Although the use of the term "design" may mislead you to believe that these methodologies and strategies are limited to design-oriented topics, they actually work beyond this and can help in a variety of settings, topics and strategic subjects. They can help to solve problems in innovation, product management, IT, finance, business development, digital transformation, making hard decisions, public challenges, branding and setting up new companies.

In other words, they can help you to achieve things. They can help you to take the first steps to making your wildest dreams a reality.

So how do we use design strategy to help clients make things happen, from small and singular to large and complex challenges?

How design strategy helps to make things happen

We start by looking at a client's opportunities and challenges, no matter how big or small they are. Depending on the challenge, we run either a design sprint (big challenges) or specific workshops such as a Problem-Solving Workshop (small challenges). 

These workshops go through a similar process:

1. Set the scene and define the challenge. Align everyone and choose what the next step forward is. At this stage, the aim is to ensure that everyone is up to speed and shares the same information.

2. Define your unfair advantages and use your company's strengths as a basis. Too often we see companies analysing competitors and copying their strengths.

3. Ideate on solutions: a challenge needs at least one or more solutions. Through ideation exercises, we ideate solutions and put them on display. The next step is to vote on prioritised solutions and decide on the best solutions according to the selection criteria.

4. Make it actionable: the aim at this stage is to make any of the chosen solutions actionable. We estimate the time and effort it would take to realize a solution and put it into practice. This is followed by defining what the client's next step needs to be and determining the order in which they must be executed. If it seems too big, we break it down into smaller pieces until we can define a step that can be achieved in a short amount of time. Because once the first step has been taken, everything else will naturally follow.

5. Determine the key metrics to measure your future success. No plan is complete without KPIs/milestones and remember: “It is better to aim high and miss than to aim low and hit.” Realising 90% of a high KPI will often yield better results than low and easy to achieve goals.

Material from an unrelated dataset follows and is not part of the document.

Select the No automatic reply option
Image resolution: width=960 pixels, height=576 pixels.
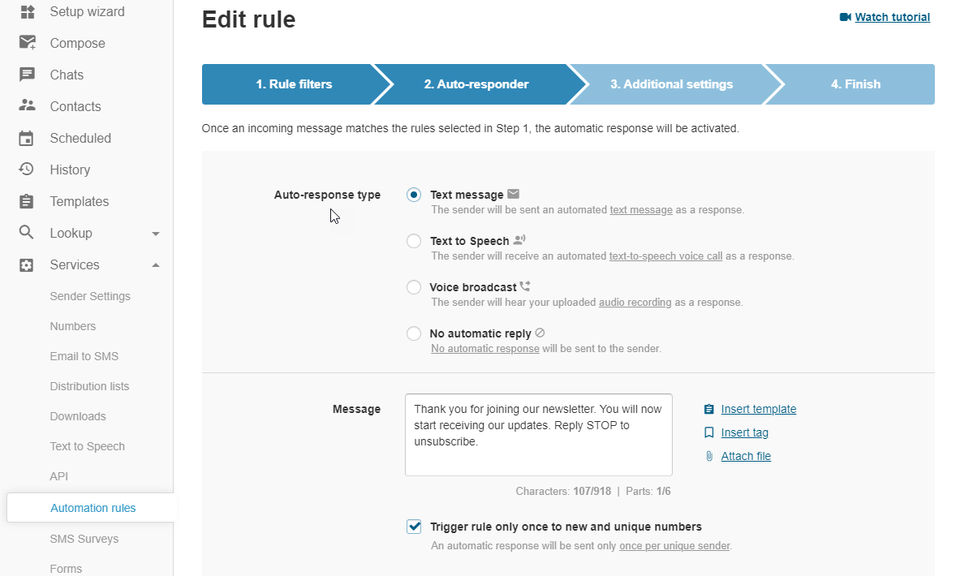[x=414, y=334]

Design Strategy Process diagram illustrating the key steps: Aligning the team and setting direction, leveraging company strengths, generating and prioritising solutions, breaking down solutions into achievable steps, creating actionable solutions, and measuring future success and progress. Each step is represented as concentric circles, highlighting a sequential flow towards achieving strategic goals.

Through the process of these workshops, you'll begin to notice how even the most overwhelming and complex challenges can be broken down into bite-size and actionable chunks. 

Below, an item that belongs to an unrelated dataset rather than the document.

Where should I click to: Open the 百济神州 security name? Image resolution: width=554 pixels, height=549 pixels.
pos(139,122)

By achieving that first success and small step forward, you're on the way to achieving and realizing what may have been brushed off as an unattainable, wild dream. Once that first success is history, everything else will soon follow naturally and you'll be on track to making what may seem impossible a reality.

A monochrome, high-contrast illustration of a woman laughing joyfully, with detailed shading and linework emphasising her expression and features. The artwork conveys happiness and vibrancy.